_Task prompt_:
Write out the data below word for word, starting with the line that contains "This screenshot has width=632, height=475." and going on through the line that contains "speed-badge: 150 is". Leave the pictures out.

(Extracted records)
○ ○ ○ ○ ○

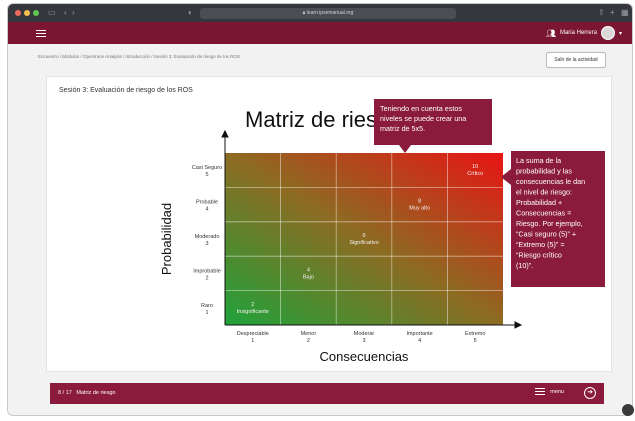 Image resolution: width=635 pixels, height=421 pixels. I want to click on cell-risk-label: Insignificante, so click(253, 312).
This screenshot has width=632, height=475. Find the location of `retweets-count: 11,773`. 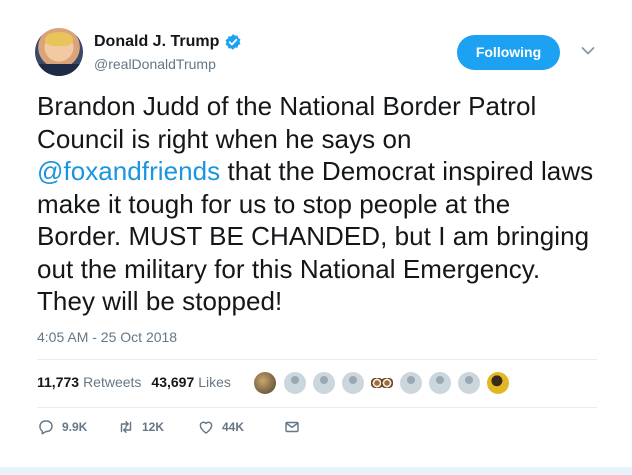

retweets-count: 11,773 is located at coordinates (58, 382).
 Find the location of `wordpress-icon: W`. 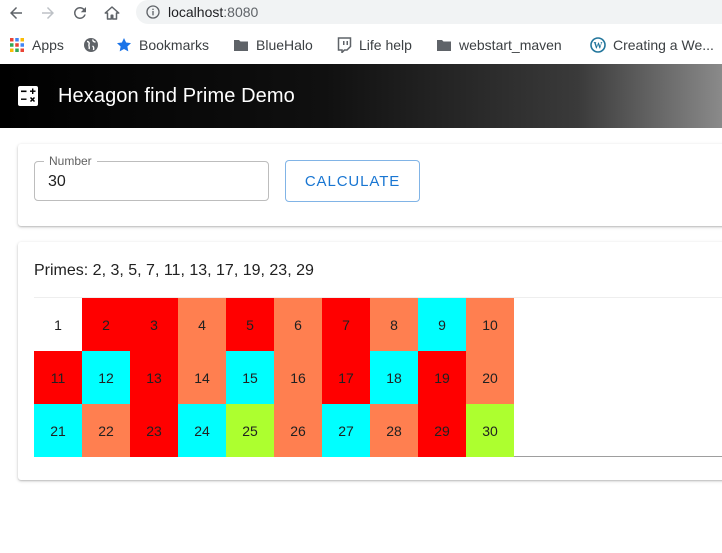

wordpress-icon: W is located at coordinates (598, 45).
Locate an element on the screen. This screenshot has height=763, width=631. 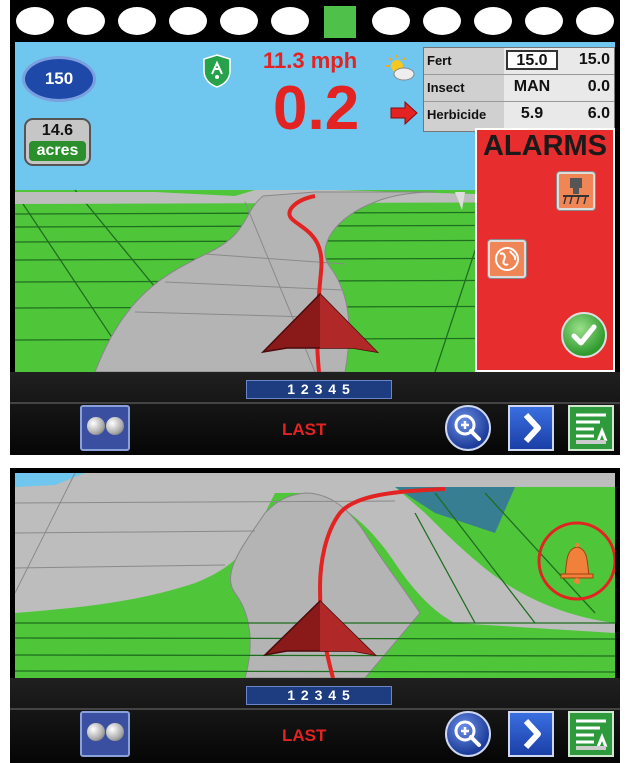
speed-badge: 150 is located at coordinates (59, 79).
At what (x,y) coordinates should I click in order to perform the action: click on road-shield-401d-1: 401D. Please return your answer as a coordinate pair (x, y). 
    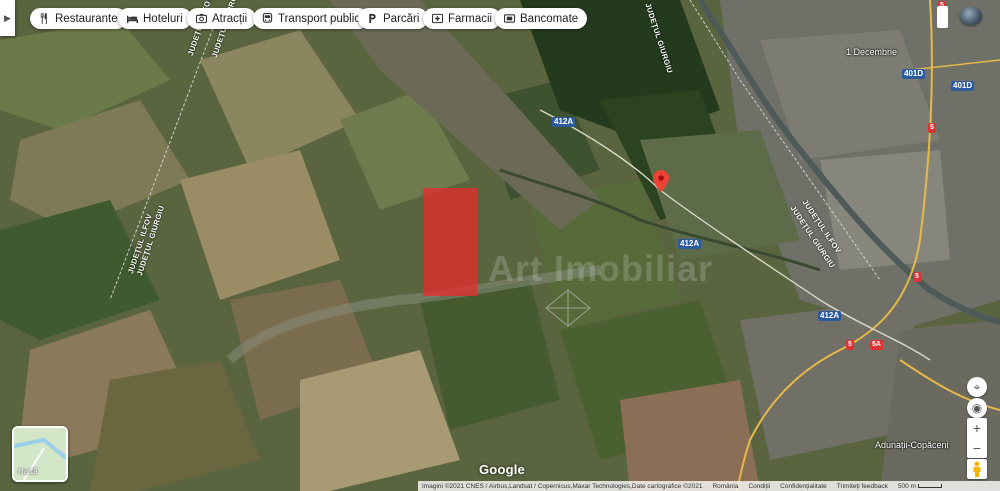
    Looking at the image, I should click on (914, 74).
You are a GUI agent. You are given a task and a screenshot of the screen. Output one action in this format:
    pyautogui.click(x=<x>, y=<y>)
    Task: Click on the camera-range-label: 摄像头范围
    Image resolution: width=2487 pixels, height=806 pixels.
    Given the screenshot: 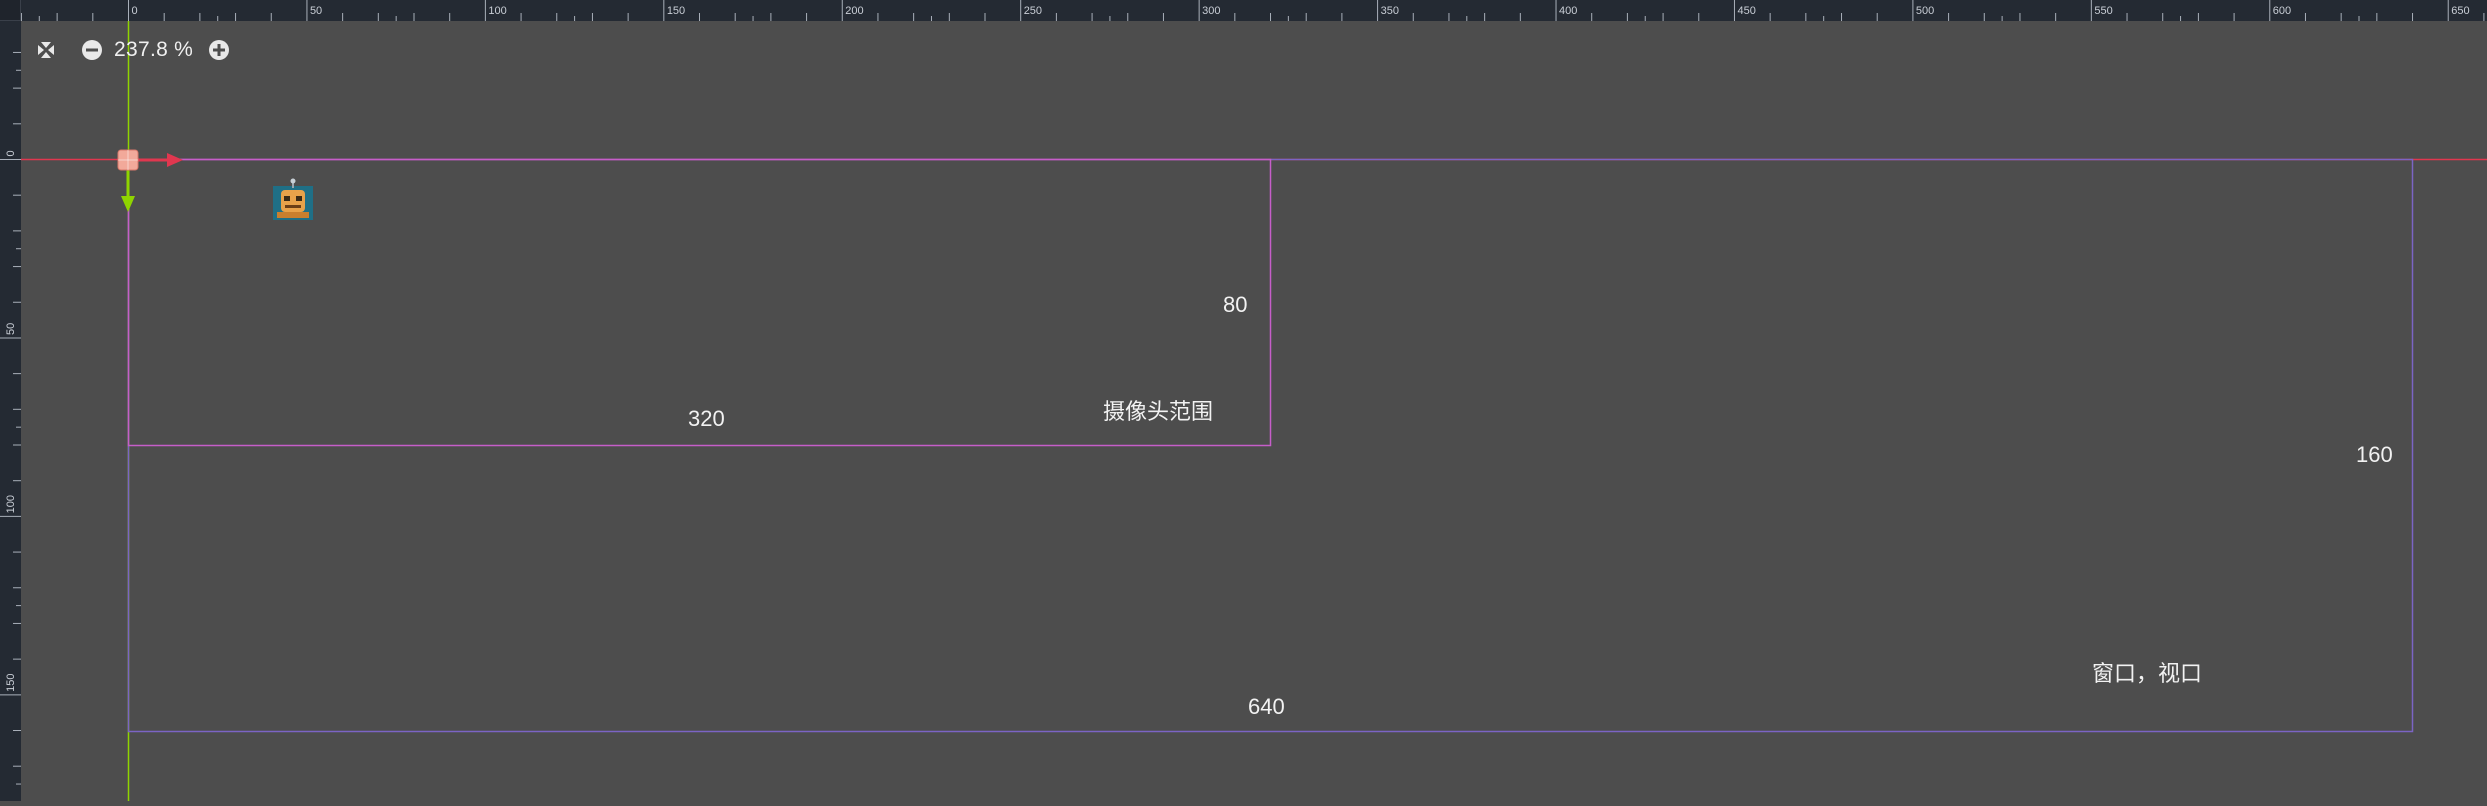 What is the action you would take?
    pyautogui.click(x=1158, y=412)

○ ○ ○ ○ ○

_Response_:
This screenshot has width=632, height=475. Find the location of `retweets-count: 11,773`. 

retweets-count: 11,773 is located at coordinates (58, 382).
 Find the location of `wordpress-icon: W`. 

wordpress-icon: W is located at coordinates (598, 45).
Locate an element on the screen. This screenshot has height=763, width=631. 
speed-badge: 150 is located at coordinates (59, 79).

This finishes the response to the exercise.